And this happened on Friday, June 30, and with God's help I had to bear the torture. When at last the executioner led me back into the prison, he said to me: "Sir, I beg you, for God's sake confess something, for you cannot endure the torture which you will be put to; and even if you bear it all, yet you will not escape, not even if you were an earl, but one torture will follow after another until you say you are a witch. Not before that," he said, "will they let you go, as you may see by all their trials, for one is just like another" ... And so I begged, since I was in a wretched plight, to be given one day for thought and a priest. The priest was refused me, but the time for thought was given. Now, my dear child, see what hazard I stood and still stand. I must say that I am a witch, though I am not, - must now renounce God, though I have never done it before Day and night I was deeply troubled, but a last there came to me a new idea. I would not be anxious, but, since I had been given no priest with whom I could take counsel, I would myself think of something and say it. It were surely better that I just say it with mouth and words, even though I had not really done it'; and afterwards I would confess it to the priest, and let those answer for it who compel me to do it. ... And so I made my confession, as follows; but it was all a lie.

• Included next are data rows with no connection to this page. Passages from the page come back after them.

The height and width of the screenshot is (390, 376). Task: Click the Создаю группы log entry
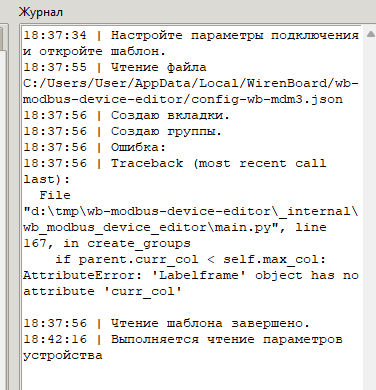[x=123, y=131]
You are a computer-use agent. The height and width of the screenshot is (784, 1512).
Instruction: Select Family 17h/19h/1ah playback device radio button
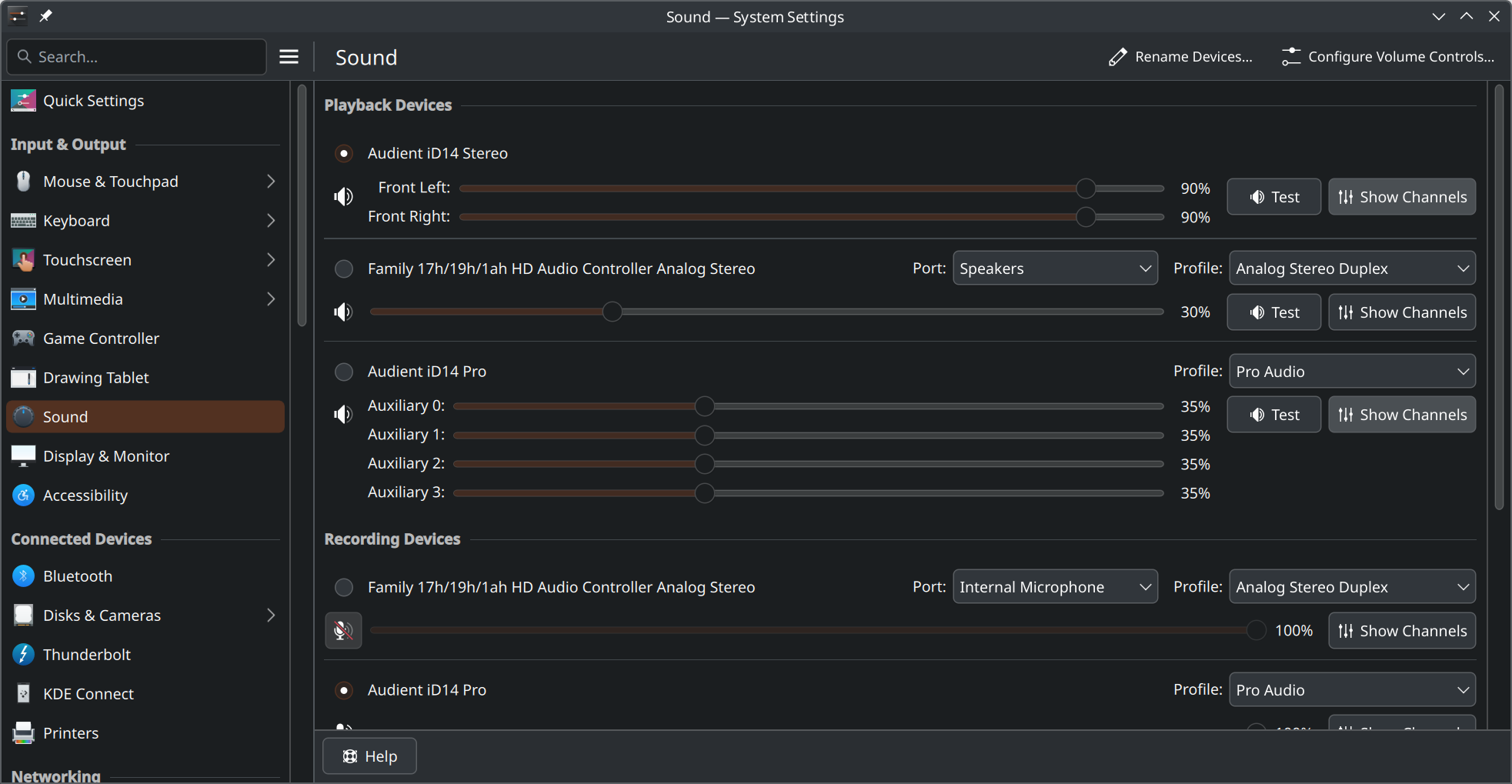point(344,269)
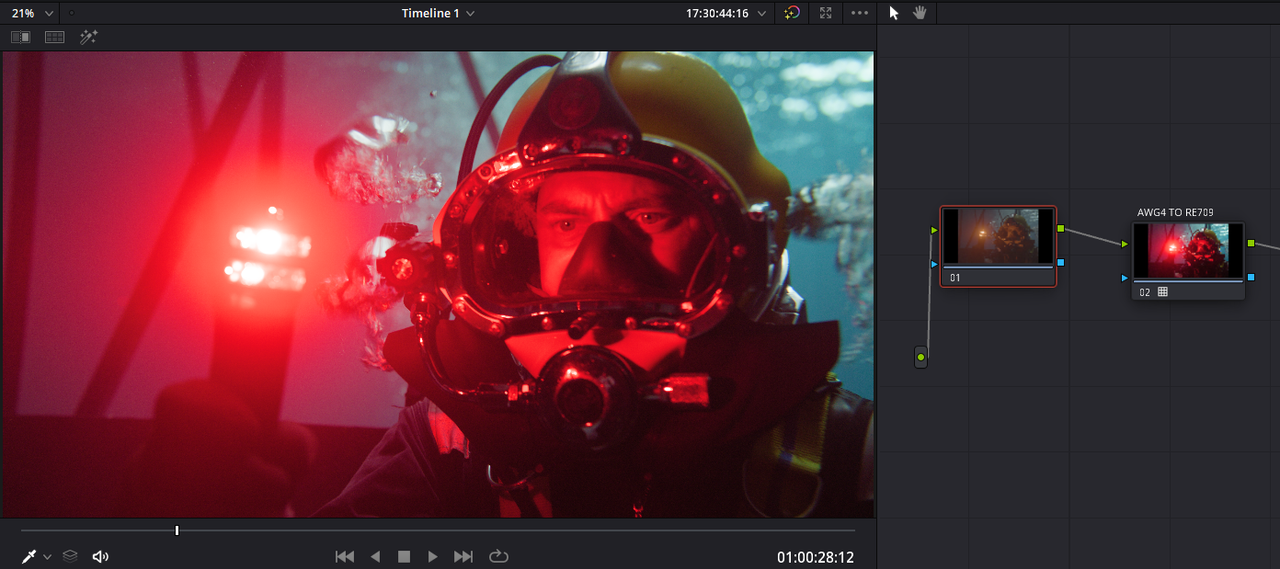Mute audio with the speaker icon
The image size is (1280, 569).
pyautogui.click(x=100, y=556)
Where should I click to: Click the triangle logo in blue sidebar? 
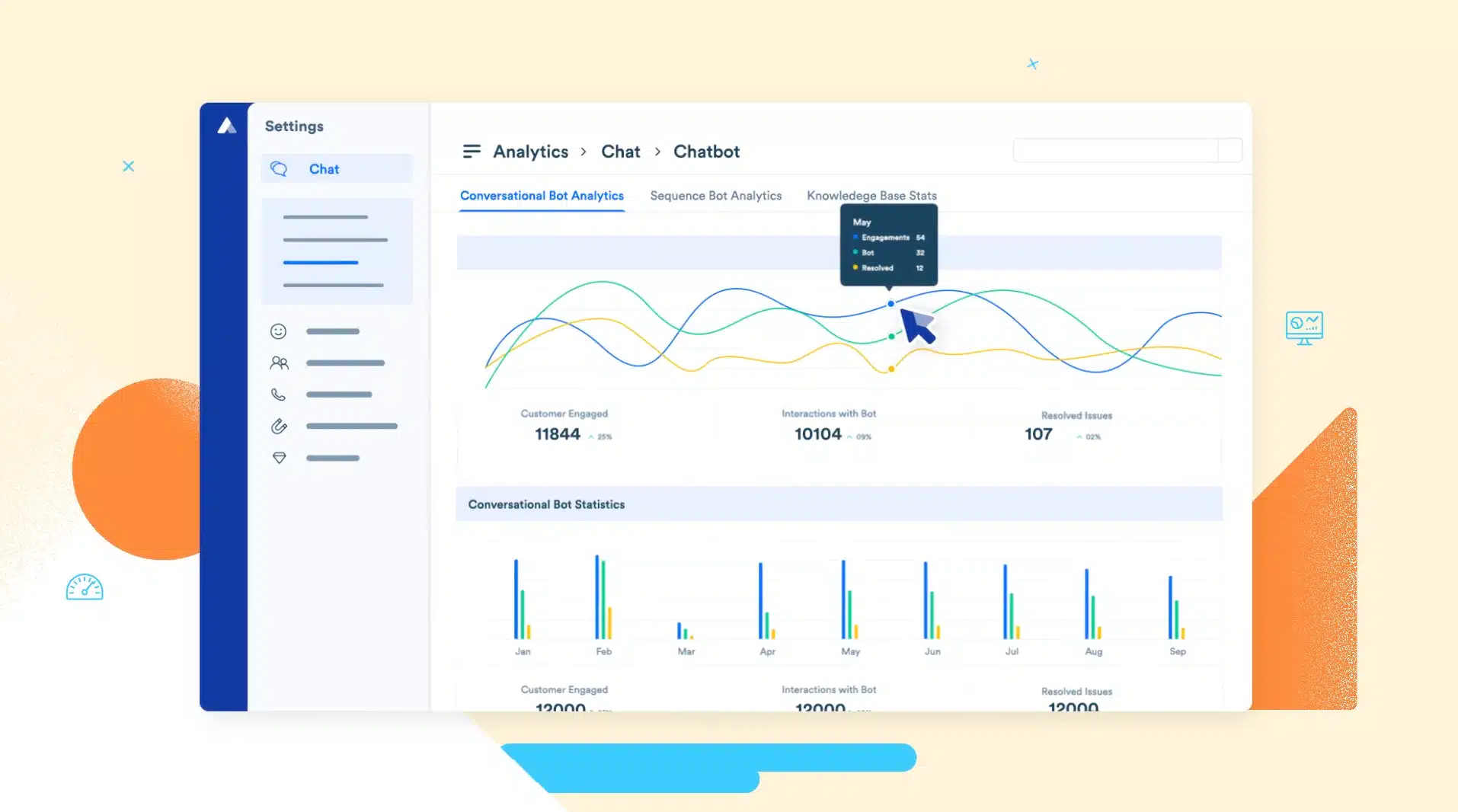coord(226,126)
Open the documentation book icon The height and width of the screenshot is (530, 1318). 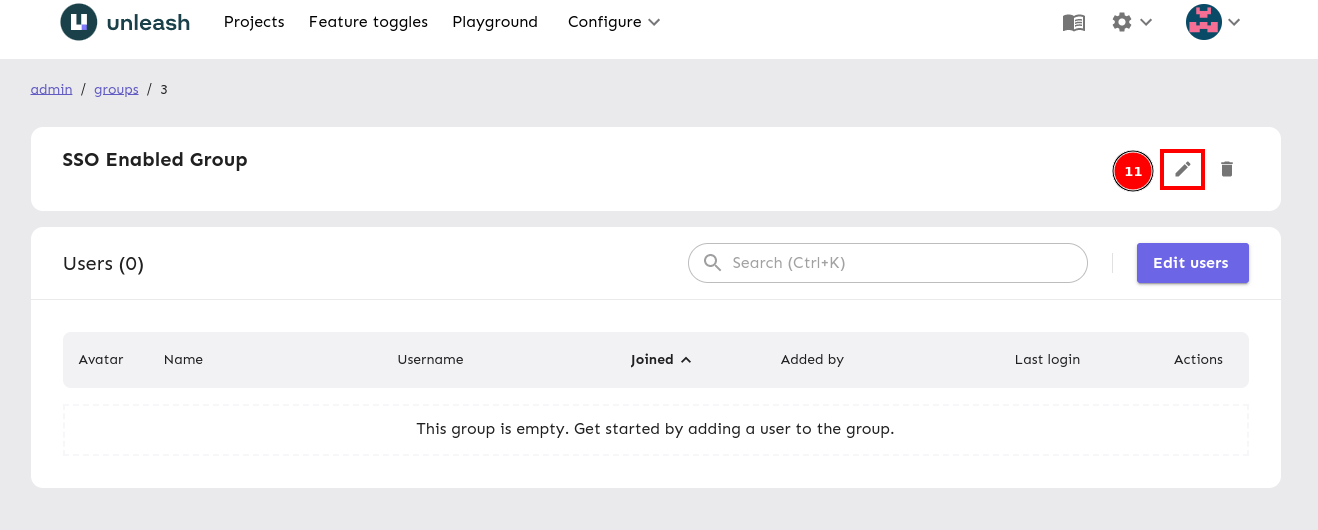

Now follows, dear child, what I confessed in order to escape the great anguish and bitter torture, which it was impossible for me longer to bear. .... Then I had to tell what people I had seen [at the witch-sabbath]. I said that I had not recognized them. "You old rascal, I must set the executioner at you. Say- was not the Chancellor there?" So I said yes. "Who besides?" I had not recognized anybody. So he said: "Take one street after another; begin at the market, go out on one street and back on the next." I had to name several persons there. Then came the long street. I knew nobody. Had to name eight persons there. Then the Zinkenwert- one person more. Then over the upper bridge to the Georgthor, on both sides. Knew nobody again. Did I know nobody in the castle- whoever it might be, I should speak without fear. And thus continuously they asked me on all the streets, though I could not and would not say more. So they gave me to the executioner, told him to strip me, shave me all over, and put me to the torture. "The rascal knows one on the market-place, is with him daily, and yet won't know him." By that they meant Dietmery: so I had to name him too.

Then I had to tell what crimes I had committed. I said nothing. ..."Draw the rascal up!" So I said that I was to kill my children, but I had killed a horse instead. It did not help. I had also taken a sacred wafer, and had desecrated it. When I had said this, they left me in peace.

Now dear child, here you have all my confession, for which I must die. And they are sheer lies and made-up things, so help me God. For all this I was forced to say through fear of the torture which was threatened beyond what I had already endured. For they never leave off with the torture till one confesses something; be he never so good, he must be a witch. Nobody escapes, though he were an earl. ...

Dear child, keep this letter secret so that people do not find it, else I shall be tortured most piteously and the jailers will be beheaded. So strictly is it forbidden. ...Dear child, pay this man a dollar... I have taken several days to write this: my hands are both lame. I am in a sad plight. ... Good night, for your father Johannes Junius will never see you more. July 24, 1628.

[And on the margin of the letter he added: Dear child, six have confessed against me at once: the Chancellor, his son, Neudecker, Zaner, Hoffmaisters Ursel, and Hoppfen Else - all false, through compulsion, as they have all told me, and begged my forgiveness in God's name before they were executed. ... They know nothing but good of me. They were forced to say it, just as I myself was.]